Shotgun Approach for PROTAC Ternary Complex Modeling and Evaluation

Proteolysis targeting chimeras (PROTACs) are bifunctional molecules that induce protein degradation by forming ternary complexes with the target protein (protein of interest, POI) and the E3 ubiquitin ligase. Most commonly used degrader design strategies start with known POI and E3 binders, followed by the replacement of different linkers. Structure-based linker design is promising, yet successful cases using ternary complex structures to guide linker design remain scarce, primarily due to the inherent flexibility and conformational diversity of the complexes. This challenge is compounded by two key limitations: first, obtaining high-quality POI–egrader–E3 ternary complex crystal structures faces major technical hurdles; second, existing crystal structures in the PDB only capture static snapshots of these dynamically changing systems, with some even biased by crystal packing. Although many computational tools for ternary complex modeling have been developed so far, their accuracy still needs improvement. Currently, the commonly used methods for evaluating ternary complex modeling all rely on comparison with crystal structures while ignoring potential issues that may exist. Therefore, it is necessary to develop new modeling and evaluation methods to guide degrader design.

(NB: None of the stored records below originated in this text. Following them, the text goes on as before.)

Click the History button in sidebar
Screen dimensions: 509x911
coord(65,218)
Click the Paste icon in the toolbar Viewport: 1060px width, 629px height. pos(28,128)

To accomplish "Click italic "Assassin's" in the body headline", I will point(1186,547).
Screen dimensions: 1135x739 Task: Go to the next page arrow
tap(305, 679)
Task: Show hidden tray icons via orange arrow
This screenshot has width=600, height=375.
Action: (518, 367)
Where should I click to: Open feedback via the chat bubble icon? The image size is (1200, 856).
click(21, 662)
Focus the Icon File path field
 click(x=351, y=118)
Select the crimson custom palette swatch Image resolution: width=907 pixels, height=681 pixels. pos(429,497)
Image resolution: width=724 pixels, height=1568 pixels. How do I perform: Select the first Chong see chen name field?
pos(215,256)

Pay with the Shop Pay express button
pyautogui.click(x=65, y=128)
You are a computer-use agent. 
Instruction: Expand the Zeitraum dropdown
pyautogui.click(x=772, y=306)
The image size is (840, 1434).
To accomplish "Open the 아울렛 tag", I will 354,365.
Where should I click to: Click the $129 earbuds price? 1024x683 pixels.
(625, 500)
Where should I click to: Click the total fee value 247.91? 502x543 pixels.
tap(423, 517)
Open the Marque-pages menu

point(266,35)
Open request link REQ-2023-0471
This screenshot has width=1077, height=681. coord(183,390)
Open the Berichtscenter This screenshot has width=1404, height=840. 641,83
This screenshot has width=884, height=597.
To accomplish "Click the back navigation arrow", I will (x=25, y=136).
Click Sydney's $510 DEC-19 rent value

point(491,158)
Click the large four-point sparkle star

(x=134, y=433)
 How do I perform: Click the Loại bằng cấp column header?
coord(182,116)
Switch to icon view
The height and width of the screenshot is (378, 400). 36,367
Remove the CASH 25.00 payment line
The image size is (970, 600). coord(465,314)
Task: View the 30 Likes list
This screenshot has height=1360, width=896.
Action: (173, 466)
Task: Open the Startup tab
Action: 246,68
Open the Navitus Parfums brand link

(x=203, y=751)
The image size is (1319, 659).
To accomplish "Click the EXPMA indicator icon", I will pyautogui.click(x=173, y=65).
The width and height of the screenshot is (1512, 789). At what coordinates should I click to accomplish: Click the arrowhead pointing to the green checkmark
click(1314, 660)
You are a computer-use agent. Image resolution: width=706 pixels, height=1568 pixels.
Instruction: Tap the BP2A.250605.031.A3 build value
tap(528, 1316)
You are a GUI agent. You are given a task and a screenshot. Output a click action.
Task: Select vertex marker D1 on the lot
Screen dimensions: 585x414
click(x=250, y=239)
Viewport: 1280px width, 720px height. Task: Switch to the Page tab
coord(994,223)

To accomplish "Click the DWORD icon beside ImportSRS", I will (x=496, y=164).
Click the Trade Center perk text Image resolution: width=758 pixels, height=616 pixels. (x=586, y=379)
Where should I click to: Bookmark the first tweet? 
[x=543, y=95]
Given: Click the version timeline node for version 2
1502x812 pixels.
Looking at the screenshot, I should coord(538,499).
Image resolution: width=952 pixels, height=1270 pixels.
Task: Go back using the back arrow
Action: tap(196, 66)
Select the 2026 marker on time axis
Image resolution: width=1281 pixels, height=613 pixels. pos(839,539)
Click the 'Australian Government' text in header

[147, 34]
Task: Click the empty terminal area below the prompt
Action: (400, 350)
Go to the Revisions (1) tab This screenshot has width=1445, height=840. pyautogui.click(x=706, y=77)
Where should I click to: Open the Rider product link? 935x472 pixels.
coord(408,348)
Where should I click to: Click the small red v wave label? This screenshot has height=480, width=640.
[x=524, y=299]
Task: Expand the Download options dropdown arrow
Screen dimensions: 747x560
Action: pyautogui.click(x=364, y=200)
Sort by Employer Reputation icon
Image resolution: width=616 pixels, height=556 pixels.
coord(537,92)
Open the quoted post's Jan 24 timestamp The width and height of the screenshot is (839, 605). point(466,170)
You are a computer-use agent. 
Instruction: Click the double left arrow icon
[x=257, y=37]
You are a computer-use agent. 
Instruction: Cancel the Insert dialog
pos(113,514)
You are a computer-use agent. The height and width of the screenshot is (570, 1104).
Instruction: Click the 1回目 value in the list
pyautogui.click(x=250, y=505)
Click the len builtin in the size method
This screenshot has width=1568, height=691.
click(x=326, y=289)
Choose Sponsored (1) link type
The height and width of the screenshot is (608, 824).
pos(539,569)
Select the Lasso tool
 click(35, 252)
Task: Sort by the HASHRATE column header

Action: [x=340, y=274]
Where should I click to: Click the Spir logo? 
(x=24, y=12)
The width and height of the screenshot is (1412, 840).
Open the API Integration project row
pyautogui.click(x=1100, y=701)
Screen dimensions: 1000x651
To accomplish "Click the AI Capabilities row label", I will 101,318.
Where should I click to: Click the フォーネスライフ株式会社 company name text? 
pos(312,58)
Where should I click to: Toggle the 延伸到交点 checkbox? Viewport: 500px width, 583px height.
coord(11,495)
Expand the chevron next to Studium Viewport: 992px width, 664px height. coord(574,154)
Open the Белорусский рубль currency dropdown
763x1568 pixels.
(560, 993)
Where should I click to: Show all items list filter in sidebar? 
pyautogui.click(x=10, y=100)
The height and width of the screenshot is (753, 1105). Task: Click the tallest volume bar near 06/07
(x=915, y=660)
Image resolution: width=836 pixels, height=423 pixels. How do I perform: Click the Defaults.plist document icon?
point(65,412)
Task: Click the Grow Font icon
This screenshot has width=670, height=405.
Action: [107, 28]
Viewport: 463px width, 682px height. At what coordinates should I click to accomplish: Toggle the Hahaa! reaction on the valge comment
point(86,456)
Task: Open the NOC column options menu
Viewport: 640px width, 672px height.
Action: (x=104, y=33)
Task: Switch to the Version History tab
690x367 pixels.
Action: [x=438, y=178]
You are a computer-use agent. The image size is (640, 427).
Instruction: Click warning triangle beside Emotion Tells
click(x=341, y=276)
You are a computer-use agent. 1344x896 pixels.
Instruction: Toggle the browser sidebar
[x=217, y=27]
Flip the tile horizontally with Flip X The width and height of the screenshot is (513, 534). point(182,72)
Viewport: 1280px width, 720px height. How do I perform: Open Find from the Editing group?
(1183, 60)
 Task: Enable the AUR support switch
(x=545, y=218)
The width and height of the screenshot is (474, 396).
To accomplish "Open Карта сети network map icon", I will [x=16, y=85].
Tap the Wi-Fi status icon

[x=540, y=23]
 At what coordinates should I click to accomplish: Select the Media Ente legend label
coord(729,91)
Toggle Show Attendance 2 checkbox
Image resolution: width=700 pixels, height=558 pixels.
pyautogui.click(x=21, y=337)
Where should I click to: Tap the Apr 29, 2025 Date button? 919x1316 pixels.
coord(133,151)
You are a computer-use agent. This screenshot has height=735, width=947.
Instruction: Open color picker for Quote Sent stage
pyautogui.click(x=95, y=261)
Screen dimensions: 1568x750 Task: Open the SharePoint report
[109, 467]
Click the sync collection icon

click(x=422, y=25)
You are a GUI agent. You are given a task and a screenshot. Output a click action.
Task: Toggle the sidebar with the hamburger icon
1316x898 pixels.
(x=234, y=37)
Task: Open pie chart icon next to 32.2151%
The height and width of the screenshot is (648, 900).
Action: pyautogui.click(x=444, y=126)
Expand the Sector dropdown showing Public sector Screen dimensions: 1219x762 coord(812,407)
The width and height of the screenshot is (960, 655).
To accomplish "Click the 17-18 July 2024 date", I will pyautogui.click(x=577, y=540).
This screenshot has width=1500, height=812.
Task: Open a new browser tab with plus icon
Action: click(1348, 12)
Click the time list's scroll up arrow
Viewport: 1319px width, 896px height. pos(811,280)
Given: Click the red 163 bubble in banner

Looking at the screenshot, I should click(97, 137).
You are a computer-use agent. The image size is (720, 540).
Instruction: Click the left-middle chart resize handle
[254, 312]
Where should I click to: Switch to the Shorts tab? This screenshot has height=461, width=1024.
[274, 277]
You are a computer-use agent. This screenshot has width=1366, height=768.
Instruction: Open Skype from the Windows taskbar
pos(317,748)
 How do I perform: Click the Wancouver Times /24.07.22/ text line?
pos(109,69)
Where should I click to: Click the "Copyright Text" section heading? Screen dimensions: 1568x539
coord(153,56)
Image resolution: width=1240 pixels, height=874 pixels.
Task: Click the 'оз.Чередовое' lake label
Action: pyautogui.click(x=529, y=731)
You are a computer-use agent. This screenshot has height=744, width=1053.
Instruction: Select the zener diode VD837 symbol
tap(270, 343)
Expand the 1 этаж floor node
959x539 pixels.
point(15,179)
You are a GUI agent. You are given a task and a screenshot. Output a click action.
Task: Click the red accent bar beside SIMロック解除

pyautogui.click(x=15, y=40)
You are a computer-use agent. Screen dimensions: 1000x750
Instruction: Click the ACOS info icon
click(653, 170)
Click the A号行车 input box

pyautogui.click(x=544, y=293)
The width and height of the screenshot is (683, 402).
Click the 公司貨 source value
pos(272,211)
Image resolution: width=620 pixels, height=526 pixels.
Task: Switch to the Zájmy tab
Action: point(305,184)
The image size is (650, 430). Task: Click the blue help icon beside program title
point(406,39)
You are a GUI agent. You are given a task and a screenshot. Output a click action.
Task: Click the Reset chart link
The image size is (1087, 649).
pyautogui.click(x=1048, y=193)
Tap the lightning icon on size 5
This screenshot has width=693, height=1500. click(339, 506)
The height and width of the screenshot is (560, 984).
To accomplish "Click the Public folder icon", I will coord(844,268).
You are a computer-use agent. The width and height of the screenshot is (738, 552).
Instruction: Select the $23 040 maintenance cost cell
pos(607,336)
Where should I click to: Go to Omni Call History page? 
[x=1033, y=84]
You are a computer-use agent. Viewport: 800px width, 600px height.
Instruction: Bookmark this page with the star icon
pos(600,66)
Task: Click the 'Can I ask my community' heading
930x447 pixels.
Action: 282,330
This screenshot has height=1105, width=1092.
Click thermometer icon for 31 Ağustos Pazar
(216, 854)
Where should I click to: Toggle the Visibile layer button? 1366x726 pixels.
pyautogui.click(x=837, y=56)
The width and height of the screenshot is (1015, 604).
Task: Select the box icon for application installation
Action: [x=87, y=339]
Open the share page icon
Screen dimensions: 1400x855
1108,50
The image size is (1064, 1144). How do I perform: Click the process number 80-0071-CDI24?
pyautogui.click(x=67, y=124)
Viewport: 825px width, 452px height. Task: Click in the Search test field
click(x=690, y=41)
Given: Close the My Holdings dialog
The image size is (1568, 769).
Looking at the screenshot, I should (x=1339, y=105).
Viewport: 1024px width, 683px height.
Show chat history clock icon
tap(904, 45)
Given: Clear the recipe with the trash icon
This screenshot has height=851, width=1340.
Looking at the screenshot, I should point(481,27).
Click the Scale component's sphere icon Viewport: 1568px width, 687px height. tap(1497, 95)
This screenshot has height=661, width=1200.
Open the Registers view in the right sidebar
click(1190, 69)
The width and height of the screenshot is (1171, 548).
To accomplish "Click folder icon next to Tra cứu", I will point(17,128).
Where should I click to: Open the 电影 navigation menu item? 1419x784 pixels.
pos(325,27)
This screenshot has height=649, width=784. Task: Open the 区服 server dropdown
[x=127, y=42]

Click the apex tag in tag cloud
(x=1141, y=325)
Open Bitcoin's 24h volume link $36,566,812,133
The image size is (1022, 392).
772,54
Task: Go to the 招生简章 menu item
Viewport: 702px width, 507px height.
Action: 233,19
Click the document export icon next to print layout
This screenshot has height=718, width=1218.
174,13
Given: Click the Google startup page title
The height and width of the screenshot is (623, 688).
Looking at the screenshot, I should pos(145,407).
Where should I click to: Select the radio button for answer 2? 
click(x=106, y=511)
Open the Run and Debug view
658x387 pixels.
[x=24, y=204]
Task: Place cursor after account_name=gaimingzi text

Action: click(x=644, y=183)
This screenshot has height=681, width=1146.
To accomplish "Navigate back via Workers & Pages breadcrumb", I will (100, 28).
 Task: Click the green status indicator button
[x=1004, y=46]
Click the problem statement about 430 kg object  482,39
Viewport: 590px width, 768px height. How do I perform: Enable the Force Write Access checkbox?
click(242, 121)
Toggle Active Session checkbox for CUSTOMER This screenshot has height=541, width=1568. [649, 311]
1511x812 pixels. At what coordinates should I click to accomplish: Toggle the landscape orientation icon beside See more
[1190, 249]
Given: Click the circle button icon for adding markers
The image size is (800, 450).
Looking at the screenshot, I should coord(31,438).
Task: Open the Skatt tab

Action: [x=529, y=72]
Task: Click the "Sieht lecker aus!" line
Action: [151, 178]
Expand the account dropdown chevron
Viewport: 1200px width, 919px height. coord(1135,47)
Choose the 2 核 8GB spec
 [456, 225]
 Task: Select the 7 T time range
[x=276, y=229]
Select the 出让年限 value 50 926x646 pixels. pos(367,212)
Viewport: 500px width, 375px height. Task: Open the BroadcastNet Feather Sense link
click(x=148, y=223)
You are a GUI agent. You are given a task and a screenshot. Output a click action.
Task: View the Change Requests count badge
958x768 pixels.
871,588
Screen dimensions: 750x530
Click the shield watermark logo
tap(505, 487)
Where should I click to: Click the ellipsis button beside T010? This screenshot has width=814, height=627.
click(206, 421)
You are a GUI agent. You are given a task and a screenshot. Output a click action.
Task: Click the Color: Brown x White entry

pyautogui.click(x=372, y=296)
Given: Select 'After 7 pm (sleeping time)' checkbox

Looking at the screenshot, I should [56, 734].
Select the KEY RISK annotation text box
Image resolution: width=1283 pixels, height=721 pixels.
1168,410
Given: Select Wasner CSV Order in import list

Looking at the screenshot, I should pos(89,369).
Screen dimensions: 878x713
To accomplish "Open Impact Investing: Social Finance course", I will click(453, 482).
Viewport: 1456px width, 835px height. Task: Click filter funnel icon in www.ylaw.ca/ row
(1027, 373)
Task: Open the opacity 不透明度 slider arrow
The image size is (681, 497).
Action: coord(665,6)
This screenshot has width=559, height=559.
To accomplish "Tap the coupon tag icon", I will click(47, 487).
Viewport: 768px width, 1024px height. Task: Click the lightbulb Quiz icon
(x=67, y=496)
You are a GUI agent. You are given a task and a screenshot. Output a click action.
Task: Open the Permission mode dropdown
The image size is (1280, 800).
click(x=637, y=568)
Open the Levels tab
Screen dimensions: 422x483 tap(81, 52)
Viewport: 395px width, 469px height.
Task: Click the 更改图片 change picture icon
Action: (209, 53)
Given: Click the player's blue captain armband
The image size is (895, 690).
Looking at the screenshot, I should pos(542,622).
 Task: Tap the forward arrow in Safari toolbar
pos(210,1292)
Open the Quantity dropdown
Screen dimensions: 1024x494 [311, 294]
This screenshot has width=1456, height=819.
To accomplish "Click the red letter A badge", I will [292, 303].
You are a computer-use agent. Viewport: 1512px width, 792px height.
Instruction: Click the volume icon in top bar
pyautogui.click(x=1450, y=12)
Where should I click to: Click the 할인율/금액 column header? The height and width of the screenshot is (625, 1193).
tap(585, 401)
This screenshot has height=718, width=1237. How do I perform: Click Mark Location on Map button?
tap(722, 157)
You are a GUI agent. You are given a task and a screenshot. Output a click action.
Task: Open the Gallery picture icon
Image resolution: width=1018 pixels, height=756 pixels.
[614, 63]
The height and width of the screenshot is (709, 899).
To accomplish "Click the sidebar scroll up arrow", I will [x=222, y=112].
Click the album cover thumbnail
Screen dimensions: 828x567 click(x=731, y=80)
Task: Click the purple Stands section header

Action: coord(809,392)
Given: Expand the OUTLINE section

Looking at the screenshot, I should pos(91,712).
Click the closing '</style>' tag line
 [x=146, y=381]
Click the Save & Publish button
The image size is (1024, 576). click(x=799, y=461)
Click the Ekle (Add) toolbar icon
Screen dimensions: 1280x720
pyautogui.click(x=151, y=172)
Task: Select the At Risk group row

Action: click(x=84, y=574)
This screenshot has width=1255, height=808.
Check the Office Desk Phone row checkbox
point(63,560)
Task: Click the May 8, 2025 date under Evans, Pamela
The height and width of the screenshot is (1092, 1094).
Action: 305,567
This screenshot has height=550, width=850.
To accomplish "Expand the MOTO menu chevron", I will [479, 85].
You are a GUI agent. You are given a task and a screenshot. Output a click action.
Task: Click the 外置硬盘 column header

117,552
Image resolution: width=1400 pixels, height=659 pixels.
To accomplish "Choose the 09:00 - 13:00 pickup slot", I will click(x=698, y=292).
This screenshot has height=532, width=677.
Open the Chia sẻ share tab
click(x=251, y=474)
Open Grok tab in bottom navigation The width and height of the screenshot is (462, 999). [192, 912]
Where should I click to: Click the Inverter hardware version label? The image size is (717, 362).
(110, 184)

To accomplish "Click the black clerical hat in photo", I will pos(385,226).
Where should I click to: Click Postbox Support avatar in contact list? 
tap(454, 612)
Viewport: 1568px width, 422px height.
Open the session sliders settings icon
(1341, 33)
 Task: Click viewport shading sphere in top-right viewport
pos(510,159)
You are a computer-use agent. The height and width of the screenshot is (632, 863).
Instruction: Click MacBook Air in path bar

In this study, the conformation distribution extracted from multiple parallel MD trajectories for a ternary complex is used as a reference, and we propose a framework consisting of a new modeling protocol and a scoring to generate and evaluate a ternary complex ensemble. The results of 5 tested cases demonstrate that our protocol generates complexes that can cover or are at least close to the high-density regions of the MD trajectory. This framework is particularly suitable for the POI–degrader–E3 system, which has multiple possible stable conformations and PPIs.